Dedicated fixtures, standardized pressing processes, and stable
cooling conditions help minimize quality variation between
operators and production batches.
Frequently Asked Questions
What aluminum parts is the HFVD-200-Q suitable for?
The HFVD-200-Q is primarily suitable for aluminum busbars, aluminum
bars, laminated aluminum foil connectors, aluminum-nickel
connectors, copper-aluminum composite parts, and other aluminum
conductive components. It is commonly used in new energy, power
equipment, and energy storage applications.
What is the difference between the HFVD-200-Q and HFVD-100-Q?
The HFVD-200-Q features a maximum primary current of 200A and
150L/min cooling water consumption. It is more suitable for medium-
to high-load aluminum parts, larger weld areas, and projects
requiring enhanced stability in batch production.
Is this machine suitable for laminated aluminum foil flexible
connectors?
It can be evaluated for this application. Laminated aluminum foil
welding requires confirmation of layer count, thickness, weld area,
indentation requirements, and peel strength. Sample welding is
recommended.
Can it weld aluminum-nickel or copper-aluminum dissimilar metals?

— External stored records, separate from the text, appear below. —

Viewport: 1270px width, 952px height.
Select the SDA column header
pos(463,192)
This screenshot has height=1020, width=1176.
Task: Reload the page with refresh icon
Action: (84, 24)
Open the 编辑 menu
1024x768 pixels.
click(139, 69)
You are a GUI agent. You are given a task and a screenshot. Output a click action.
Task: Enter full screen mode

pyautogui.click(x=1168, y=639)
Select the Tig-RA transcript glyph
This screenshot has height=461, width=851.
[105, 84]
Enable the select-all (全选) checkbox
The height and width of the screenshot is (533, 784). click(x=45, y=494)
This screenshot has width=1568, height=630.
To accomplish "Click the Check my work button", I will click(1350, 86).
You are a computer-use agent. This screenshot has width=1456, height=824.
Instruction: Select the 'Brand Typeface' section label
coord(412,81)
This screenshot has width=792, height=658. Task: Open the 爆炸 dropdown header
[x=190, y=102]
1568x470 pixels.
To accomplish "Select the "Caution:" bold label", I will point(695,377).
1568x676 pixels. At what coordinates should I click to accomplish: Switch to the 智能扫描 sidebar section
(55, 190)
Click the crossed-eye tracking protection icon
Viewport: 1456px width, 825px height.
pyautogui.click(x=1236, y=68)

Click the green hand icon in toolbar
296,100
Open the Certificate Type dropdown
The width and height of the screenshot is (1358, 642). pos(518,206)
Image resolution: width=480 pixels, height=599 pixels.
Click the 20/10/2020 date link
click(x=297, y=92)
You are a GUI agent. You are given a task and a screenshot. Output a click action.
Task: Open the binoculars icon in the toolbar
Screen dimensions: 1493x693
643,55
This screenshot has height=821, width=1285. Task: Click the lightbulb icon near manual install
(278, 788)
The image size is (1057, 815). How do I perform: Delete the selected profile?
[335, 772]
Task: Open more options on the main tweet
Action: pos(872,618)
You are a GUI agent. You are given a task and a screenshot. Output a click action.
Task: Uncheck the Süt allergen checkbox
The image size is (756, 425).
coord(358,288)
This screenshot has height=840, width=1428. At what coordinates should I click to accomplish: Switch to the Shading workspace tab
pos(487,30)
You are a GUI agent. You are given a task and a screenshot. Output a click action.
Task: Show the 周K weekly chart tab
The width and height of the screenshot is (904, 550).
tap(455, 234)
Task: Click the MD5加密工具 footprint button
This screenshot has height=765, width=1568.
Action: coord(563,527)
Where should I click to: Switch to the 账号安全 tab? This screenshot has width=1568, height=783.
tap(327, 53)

Yes, it can be evaluated for these applications. Since material
properties differ significantly, sample testing is recommended
based on material combination, thickness, weld area, and electrical
requirements.
How can electrical performance after welding be confirmed?
Electrical performance is typically confirmed through contact
resistance, temperature-rise, or current-carrying tests. Final
electrical performance should be verified according to the
customer's actual product specifications and testing standards.
What information is needed before quotation?
We recommend providing workpiece drawings, sample photos, material
specifications, aluminum foil layer count, weld area dimensions,
strength or electrical testing requirements, production capacity
targets, and current welding challenges.